9. Exercise of Convertible Securities and cashless exercise
To exercise a Convertible Security, the Participant must deliver a signed notice of exercise and, subject to a cashless exercise of Convertible Securities (see below), pay the exercise price (if any) to or as directed by the Company, at any time following vesting of the Convertible Security (if subject to vesting conditions) and prior to the expiry date as set out in the invitation or vesting notice.
An invitation may specify that at the time of exercise of the Convertible Securities subject to Board approval at that time, the Participant may elect not to be required to provide payment of the exercise price for the number of Convertible Securities specified in a notice of exercise, but that on exercise of those Convertible Securities the Company will transfer or issue to the Participant that number of Shares equal in value to the positive difference between the Market Value of the Shares at the time of exercise and the exercise price that would otherwise be payable to exercise those Convertible Securities.
Market Value means, at any given date, the volume weighted average price per Share traded on the ASX over the 5 trading days immediately preceding that given date, unless otherwise specified in an invitation.
A Convertible Security may not be exercised unless and until that Convertible Security has vested in accordance with the Plan rules, or such earlier date as set out in the Plan rules.
10. Delivery of Shares on exercise of Convertible Securities
As soon as practicable after the valid exercise of a Convertible Security by a Participant, the Company will issue or cause to be transferred to that Participant the number of Shares to which the Participant is entitled under the Plan rules and issue a substitute certificate for any remaining unexercised Convertible Securities held by that Participant.

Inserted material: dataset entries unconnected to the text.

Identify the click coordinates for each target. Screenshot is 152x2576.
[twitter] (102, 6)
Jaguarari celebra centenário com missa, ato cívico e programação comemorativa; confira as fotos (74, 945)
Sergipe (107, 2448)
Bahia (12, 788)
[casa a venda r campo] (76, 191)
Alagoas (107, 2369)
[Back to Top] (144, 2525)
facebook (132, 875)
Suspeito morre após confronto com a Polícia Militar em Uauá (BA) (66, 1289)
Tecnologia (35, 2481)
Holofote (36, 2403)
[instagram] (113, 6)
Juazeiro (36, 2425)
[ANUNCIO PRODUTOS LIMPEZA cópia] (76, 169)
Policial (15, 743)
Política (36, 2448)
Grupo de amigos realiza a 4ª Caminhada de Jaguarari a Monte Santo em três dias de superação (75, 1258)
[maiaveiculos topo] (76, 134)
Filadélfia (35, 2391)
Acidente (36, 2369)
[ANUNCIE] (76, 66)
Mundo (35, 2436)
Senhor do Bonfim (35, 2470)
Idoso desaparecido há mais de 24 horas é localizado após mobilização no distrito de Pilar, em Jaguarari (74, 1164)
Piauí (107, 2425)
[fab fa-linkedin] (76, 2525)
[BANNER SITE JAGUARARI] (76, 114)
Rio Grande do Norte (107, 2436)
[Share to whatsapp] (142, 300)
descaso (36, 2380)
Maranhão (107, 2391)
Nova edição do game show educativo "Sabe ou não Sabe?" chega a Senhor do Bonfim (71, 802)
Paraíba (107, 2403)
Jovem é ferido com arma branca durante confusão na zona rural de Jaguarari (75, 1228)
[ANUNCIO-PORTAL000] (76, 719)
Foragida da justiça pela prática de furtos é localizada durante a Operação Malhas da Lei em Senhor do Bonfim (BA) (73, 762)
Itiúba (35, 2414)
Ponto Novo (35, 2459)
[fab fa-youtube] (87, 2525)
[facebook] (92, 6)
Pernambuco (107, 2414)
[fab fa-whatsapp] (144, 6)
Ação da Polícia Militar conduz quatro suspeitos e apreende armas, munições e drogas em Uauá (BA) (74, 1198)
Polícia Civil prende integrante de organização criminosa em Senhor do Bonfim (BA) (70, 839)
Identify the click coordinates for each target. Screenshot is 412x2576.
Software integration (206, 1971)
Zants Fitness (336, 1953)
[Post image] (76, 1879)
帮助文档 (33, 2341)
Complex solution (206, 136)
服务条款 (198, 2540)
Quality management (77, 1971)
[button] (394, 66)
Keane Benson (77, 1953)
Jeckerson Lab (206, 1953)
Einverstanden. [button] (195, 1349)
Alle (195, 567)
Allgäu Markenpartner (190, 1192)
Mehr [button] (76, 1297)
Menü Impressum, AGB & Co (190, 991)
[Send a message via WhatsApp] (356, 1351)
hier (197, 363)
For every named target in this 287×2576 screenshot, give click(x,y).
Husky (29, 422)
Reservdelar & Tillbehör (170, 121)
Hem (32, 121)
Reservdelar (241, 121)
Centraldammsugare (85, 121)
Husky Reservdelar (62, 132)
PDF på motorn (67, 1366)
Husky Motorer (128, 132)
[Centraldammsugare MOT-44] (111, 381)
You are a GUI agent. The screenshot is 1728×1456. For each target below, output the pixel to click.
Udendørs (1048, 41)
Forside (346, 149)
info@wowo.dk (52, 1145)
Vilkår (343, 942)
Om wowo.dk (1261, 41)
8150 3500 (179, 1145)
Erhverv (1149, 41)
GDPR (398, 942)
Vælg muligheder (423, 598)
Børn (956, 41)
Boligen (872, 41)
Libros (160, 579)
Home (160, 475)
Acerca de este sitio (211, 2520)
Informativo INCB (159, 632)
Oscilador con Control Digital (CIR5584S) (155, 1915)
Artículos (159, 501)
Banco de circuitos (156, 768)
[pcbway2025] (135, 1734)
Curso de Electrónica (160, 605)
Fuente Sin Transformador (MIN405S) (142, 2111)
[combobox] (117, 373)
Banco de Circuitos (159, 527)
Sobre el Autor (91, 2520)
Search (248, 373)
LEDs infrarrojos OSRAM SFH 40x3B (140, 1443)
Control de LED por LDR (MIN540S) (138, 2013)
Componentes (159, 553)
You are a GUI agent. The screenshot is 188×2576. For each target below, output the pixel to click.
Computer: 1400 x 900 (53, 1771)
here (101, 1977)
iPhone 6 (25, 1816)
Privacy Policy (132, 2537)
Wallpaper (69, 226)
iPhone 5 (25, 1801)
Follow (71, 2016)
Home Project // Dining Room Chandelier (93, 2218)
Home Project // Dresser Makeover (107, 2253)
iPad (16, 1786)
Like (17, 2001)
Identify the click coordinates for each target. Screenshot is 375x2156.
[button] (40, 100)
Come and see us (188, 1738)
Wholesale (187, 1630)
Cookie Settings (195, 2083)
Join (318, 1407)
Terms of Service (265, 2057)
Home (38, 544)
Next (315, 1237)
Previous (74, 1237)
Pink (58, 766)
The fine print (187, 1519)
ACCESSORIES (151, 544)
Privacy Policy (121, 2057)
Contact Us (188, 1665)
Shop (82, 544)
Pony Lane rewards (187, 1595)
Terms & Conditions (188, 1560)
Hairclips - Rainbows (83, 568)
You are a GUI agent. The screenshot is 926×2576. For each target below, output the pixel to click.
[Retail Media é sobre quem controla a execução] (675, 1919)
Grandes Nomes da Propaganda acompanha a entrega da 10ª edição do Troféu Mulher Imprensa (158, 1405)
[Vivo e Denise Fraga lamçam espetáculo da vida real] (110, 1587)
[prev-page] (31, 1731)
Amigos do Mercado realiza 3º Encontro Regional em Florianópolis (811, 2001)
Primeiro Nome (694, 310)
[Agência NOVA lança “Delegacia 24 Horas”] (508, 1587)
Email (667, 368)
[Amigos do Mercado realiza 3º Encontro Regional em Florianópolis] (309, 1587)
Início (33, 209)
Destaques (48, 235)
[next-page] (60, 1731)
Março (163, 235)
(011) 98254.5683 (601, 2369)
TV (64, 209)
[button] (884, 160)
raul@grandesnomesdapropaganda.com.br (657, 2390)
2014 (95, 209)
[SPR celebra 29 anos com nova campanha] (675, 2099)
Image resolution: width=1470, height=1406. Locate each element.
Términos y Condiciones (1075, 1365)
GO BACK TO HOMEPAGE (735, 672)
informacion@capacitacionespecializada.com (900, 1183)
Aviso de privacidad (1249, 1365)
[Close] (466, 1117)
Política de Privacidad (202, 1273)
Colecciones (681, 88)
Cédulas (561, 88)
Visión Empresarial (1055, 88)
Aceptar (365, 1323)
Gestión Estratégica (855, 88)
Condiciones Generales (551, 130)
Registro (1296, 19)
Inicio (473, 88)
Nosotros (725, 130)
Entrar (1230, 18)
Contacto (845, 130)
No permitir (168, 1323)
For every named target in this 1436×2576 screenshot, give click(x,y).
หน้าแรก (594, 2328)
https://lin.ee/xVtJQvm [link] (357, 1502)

11. Forfeiture of Convertible Securities
Where a Participant who holds Convertible Securities ceases to be an Eligible Participant or becomes insolvent, all unvested Convertible Securities will automatically be forfeited by the Participant, unless the Board otherwise determines in its discretion to permit some or all of the Convertible Securities to vest.
Where the Board determines that a Participant has acted fraudulently or dishonestly; committed an act which has brought the Company, the Group or any entity within the Group into disrepute; acted negligently or wilfully breached his or her duties to the Group (including breach of any material term of Group policies or codes or conduct of any employment, executive services or consulting agreement or equivalent) the Board may in its discretion deem all or some unvested Convertible Securities held by that Participant to have been forfeited.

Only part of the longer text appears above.